%%

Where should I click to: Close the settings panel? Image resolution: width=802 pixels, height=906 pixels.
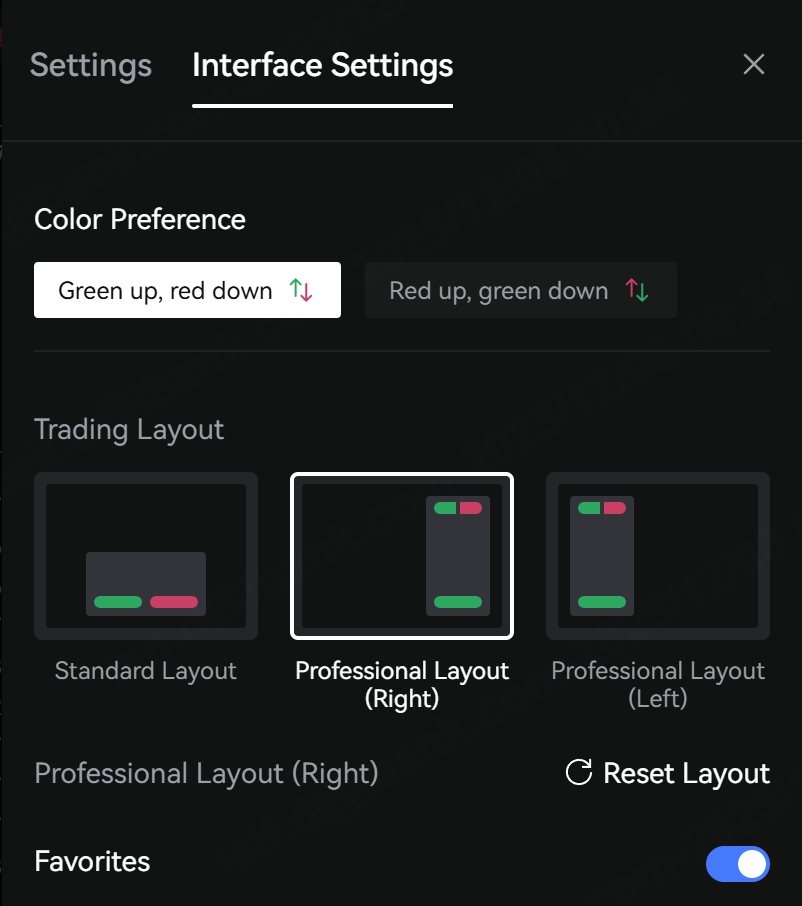pyautogui.click(x=753, y=65)
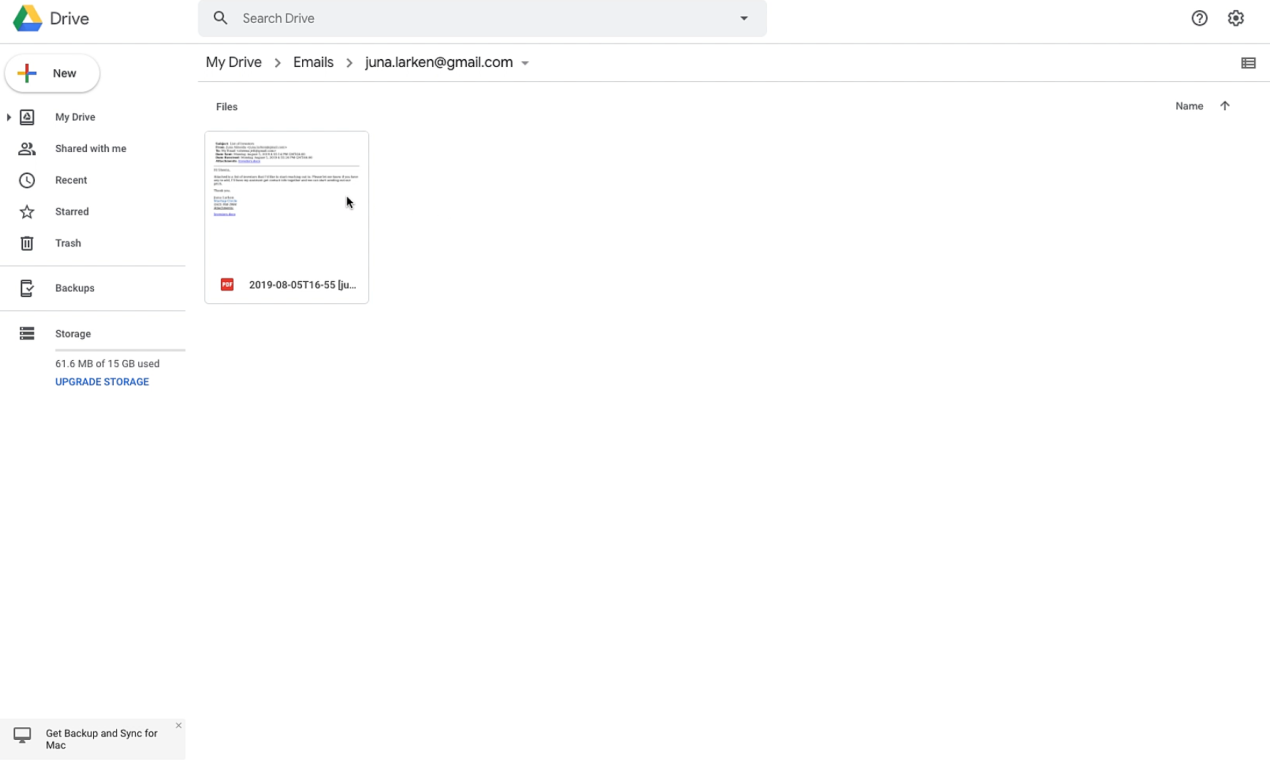Go to My Drive via breadcrumb
Image resolution: width=1270 pixels, height=760 pixels.
[x=233, y=62]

%%

:: What the task requires ::
The result should be a precise copy of all the entries, free of pictures.

:: Solved problem ::
Where should I click to: Close the settings panel? Image resolution: width=802 pixels, height=906 pixels.
pyautogui.click(x=753, y=65)
Go to My Drive via breadcrumb
Image resolution: width=1270 pixels, height=760 pixels.
[x=233, y=62]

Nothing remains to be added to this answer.